Gas-phase intramolecular benzyl–benzyl interactions in protonated dibenzyl derivatives containing benzyl–oxygen, –sulfur and –nitrogen bonds

Abstract

Protonated molecules of a variety of benzyl diethers, diesters and ether-esters, produced by chemical ionization (CI), undergo a unique rearrangement yielding relatively abundant m/z 181 C₁₄H₁₃⁺ ions, both in the ion source and under collision-induced dissociation (CID) conditions. This highly general rearrangement involves an intramolecular C–C bond formation between the two benzyl groups, and the resulting C₁₄H₁₃⁺ ions have been shown by the analysis of their CID spectra to be an almost equimolar mixture of isomeric α-o-tolylbenzyl, α-p-tolylbenzyl and p-benzylbenzyl cation structures in all cases.
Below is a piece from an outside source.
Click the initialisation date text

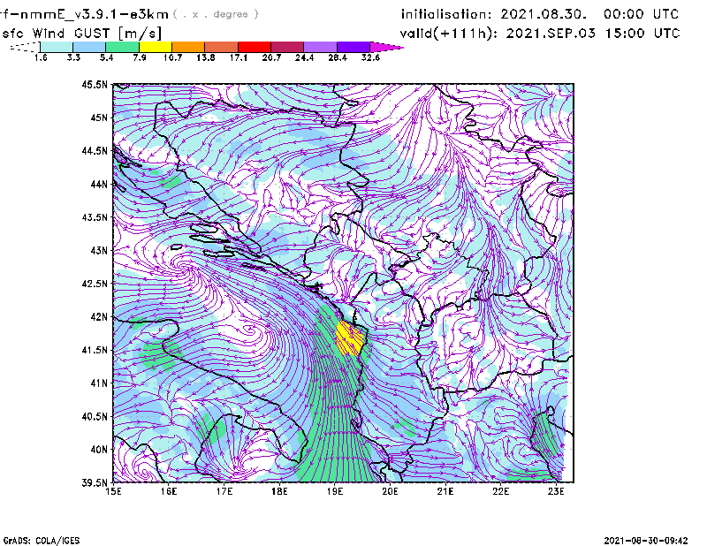[x=540, y=15]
This structural information suggests that this process may be viewed as gas-phase aromatic substitution of the non-charged benzoxy group by the benzyl cation originating from the protonated ether function involving a series of π- (and/or ion–neutral) and σ-complexes. The extent of this rearrangement process strongly depends on the nature of the benzyl bond heteroatoms. It is dramatically suppressed in the MH⁺ ions of benzyl disulfides and absent in diamines, diamides and amino-amides. The different behaviour of the O-derivatives vs. S- and N-analogues is explained in terms of the energies of the benzyl–XH⁺ bond heterolytic cleavages, which have been shown to increase in the order: O < S < N.